Arthropod-borne infectious diseases are an international public health concern. My laboratory studies the relationship between pathogens, the vectors that carry them, and the hosts they infect, to identify new ways to prevent disease. We are particularly interested in the initial events following transmission from the vector, and how arthropod saliva, the pathogen, and the host, interact at the bite site. We examine selected extracellular and intracellular bacteria, viruses and protozoa, to explore the similarities and differences of vector/pathogen/host interactions among groups of microorganisms.
For example, much of our initial effort focused on Borrelia burgdorferi – the causative agent of Lyme disease, and a common tick-borne illness in many parts of the world. We now also study Anaplasma phagocytophilum, an obligate intracellular bacterium that persists within neutrophils, and is also transmitted by ticks. More recent efforts have focused on West Nile virus, which emerged in North America in 2000. West Nile virus also serves as a model for related flaviviruses, including Dengue and Zika viruses. Finally, we study Plasmodium protozoa, which cause malaria.
We showed that immunization with B. burgdorferi outer surface protein (Osp) A is protective against Lyme disease in mice. This led to an FDA-approved human Lyme disease vaccine. Surprisingly, antibodies elicited by the vaccine enter the tick when the arthropod feeds, and destroy OspA-producing B. burgdorferi in the vector. As OspA is normally down-regulated by spirochetes during transmission from ticks to humans, this demonstrates an unusual mechanism of vaccine action – the targeting of an antigen expressed by a microbe within the vector to protect humans from infection.

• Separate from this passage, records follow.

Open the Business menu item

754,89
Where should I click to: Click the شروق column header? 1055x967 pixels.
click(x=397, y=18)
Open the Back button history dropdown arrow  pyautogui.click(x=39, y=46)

My laboratory is interested in how pathogens may use arthropod products to facilitate infection of the mammalian host. As B. burgdorferi migrate from ticks to humans, the spirochetes influence the expression of tick salivary gland genes. B. burgdorferi then bind to some of the induced salivary proteins, such as Salp15, and use the tick proteins to evade mammalian immune responses. These discoveries led to the paradigm that microbes might use specific arthropod molecules to enable successful infection of the host: a triangular interaction at the ephemeral pathogen-vector-host interface that occurs while an arthropod is feeding on a vertebrate.

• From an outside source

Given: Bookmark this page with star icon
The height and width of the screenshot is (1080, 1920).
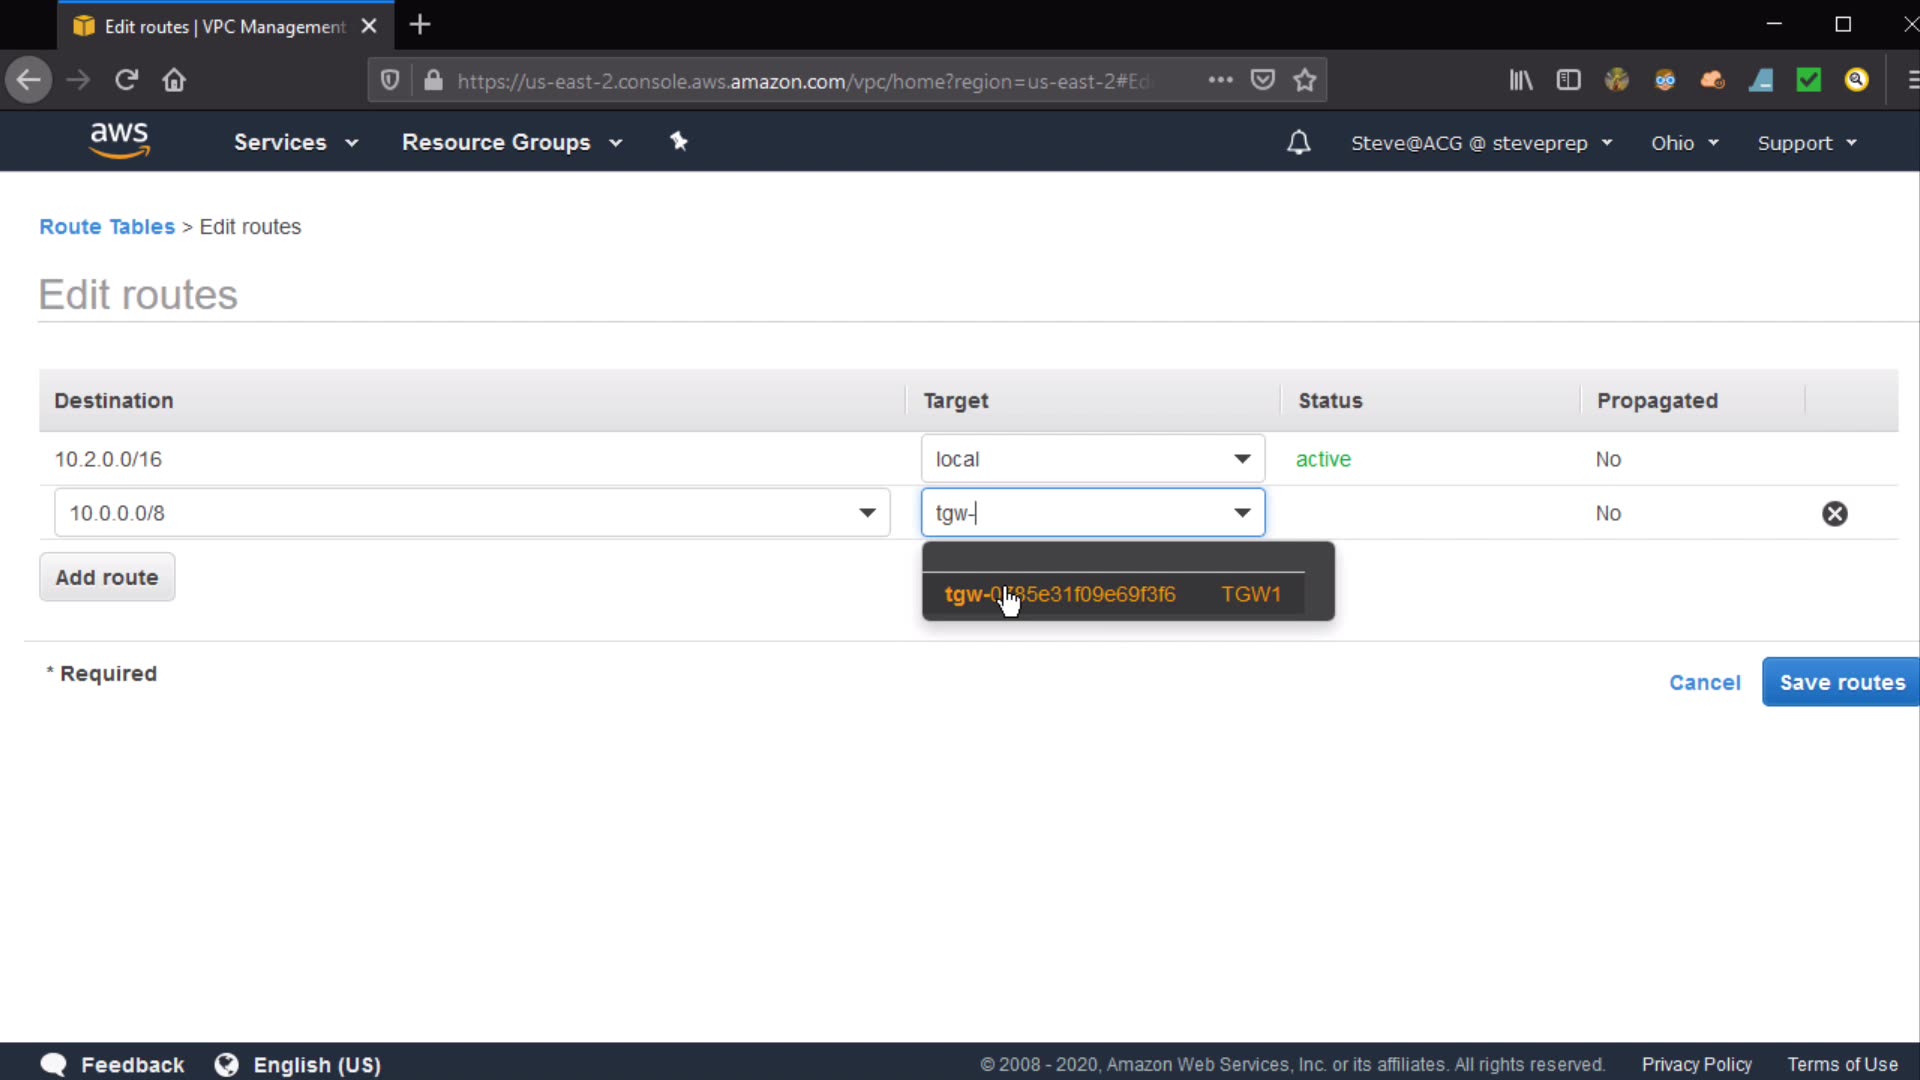Looking at the screenshot, I should tap(1304, 80).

We are also determining whether, to be successfully acquired by the vector, pathogens within mammals use arthropod proteins that are secreted into the host. For example, ticks engorging on vertebrates induce recruitment of inflammatory cells to the bite site. For efficient migration to the vector, pathogens must traffic through this complex environment while avoiding the deleterious effects of immune cells. The tick salivary protein Salp25D plays a critical role in the mammalian host for acquisition of Borrelia burgdorferi by the arthropod. Salp25D detoxifies reactive oxygen species at the vector-pathogen-host interface, providing a survival advantage to B. burgdorferi at the tick-feeding site in mice. Silencing salp25D impairs spirochete acquisition by ticks engorging on B. burgdorferi-infected mice. These data demonstrate that pathogens can exploit arthropod molecules to defuse mammalian responses in order to enter the vector.

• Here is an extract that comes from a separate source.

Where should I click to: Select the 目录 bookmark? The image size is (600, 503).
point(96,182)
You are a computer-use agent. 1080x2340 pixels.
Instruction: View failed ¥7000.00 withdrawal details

My group is studying whether these paradigms – initially established with B. burgdorferi – are applicable to other arthropod-borne infectious agents, including A. phagocytophilum, West Nile virus and Plasmodium. We are developing techniques to identify the entire panel of vector genes that are induced or repressed by pathogens, and assays to delineate the complete profile of arthropod proteins that microbes adhere to, or otherwise interact with. We are also assessing whether colonization of arthropods by specific infectious agents is a mutualistic, rather than parasitic, relationship. Understanding these interactions may lead to new ways to interrupt the life cycle of arthropod-borne pathogens and new vaccine strategies against these diseases.
This work is also supported by the National Institutes of Health.